Word and item position data:
....

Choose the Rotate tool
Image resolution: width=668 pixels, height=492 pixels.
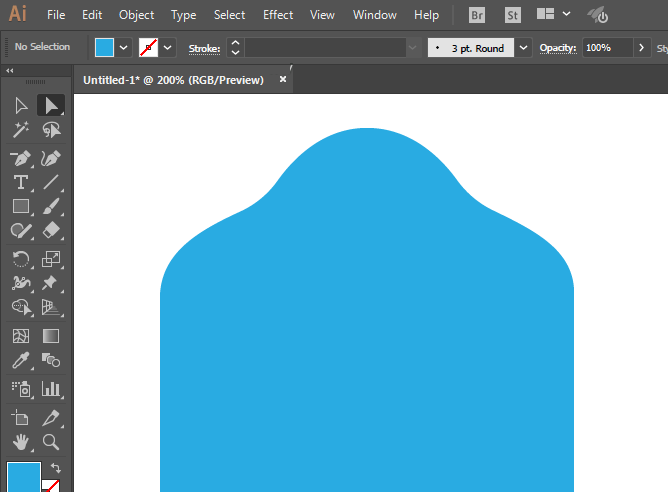click(20, 259)
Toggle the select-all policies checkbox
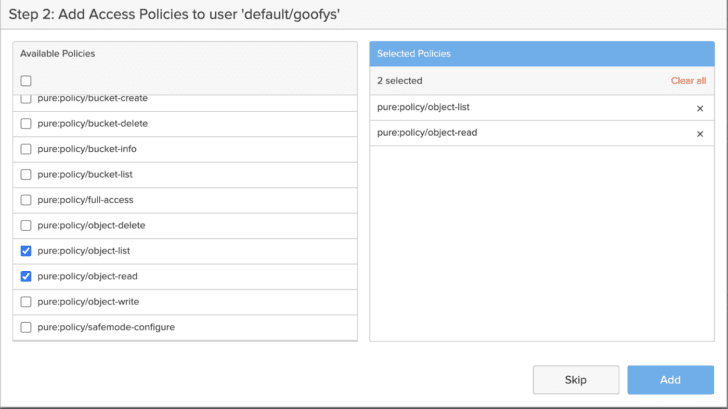Viewport: 728px width, 409px height. coord(26,81)
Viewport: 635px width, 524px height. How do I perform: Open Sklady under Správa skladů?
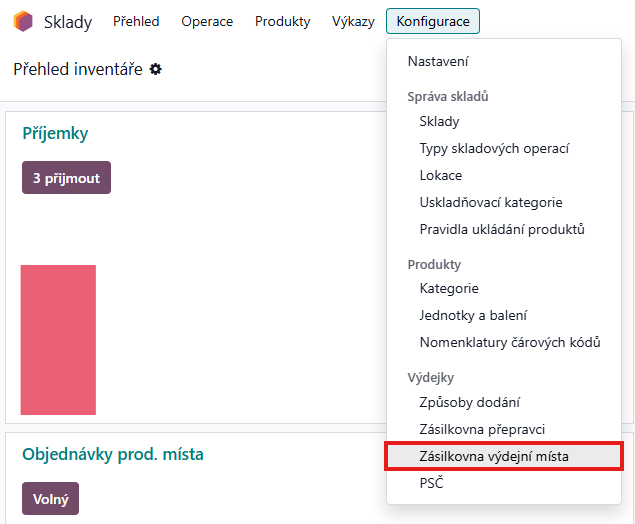tap(439, 122)
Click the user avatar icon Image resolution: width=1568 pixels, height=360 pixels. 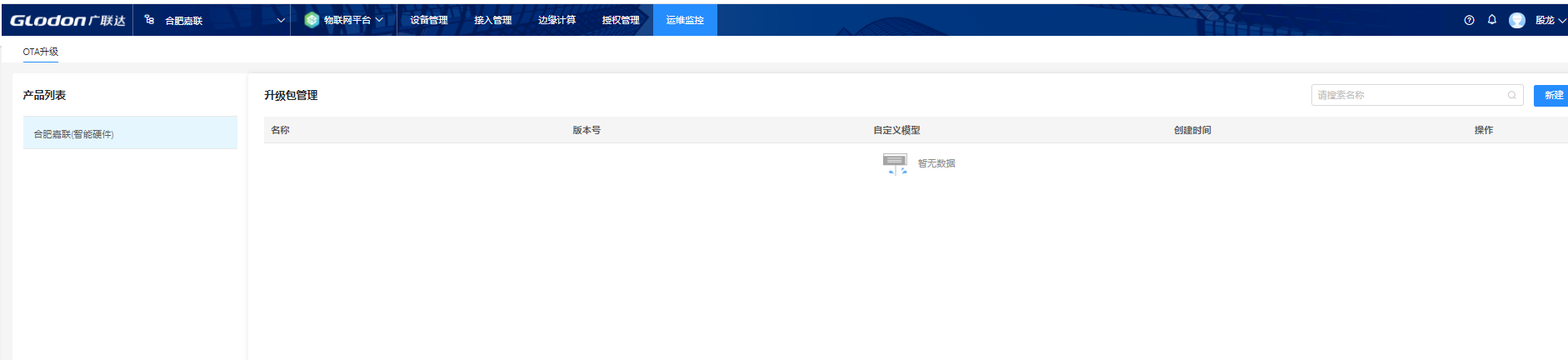[1516, 20]
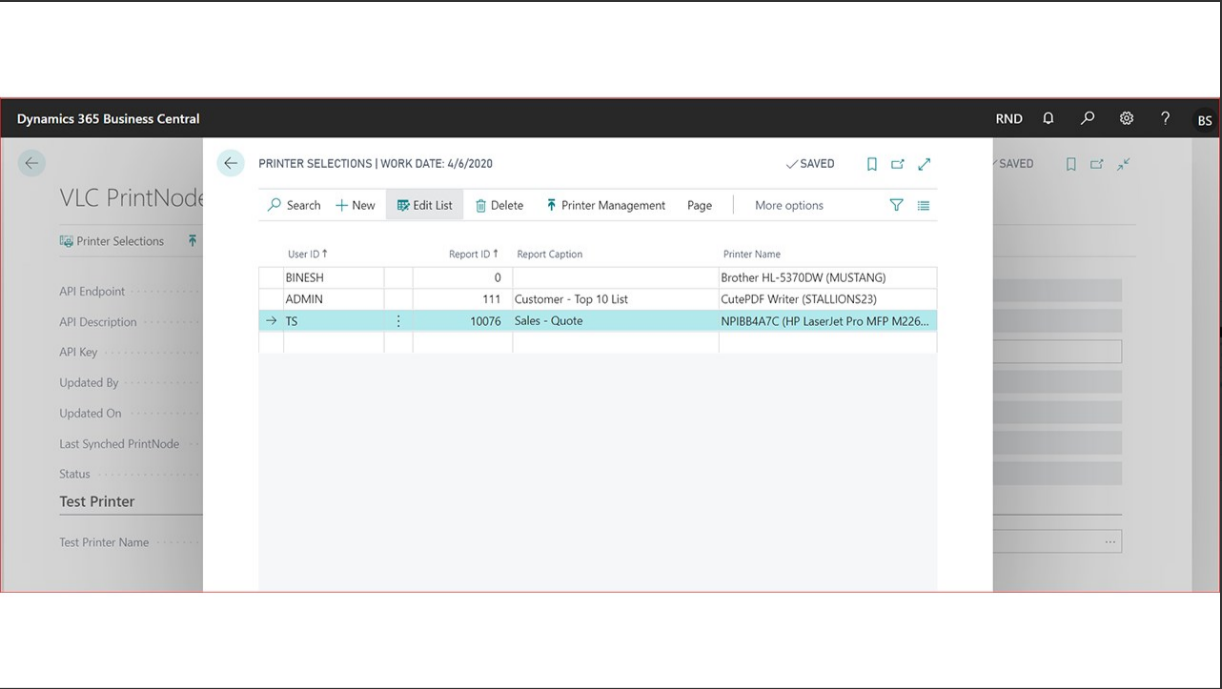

....

_STATED GOAL_
Render the items from the first line through the line containing "Viewport: 728px width, 409px", inclusive, as a numbered list that skips blank lines and leaves out the pictures.

_EXERCISE RESPONSE_
1. Choose the Rotate tool
2. Image resolution: width=668 pixels, height=492 pixels.
3. click(20, 259)
4. Toggle the select-all policies checkbox
5. Viewport: 728px width, 409px height. coord(26,81)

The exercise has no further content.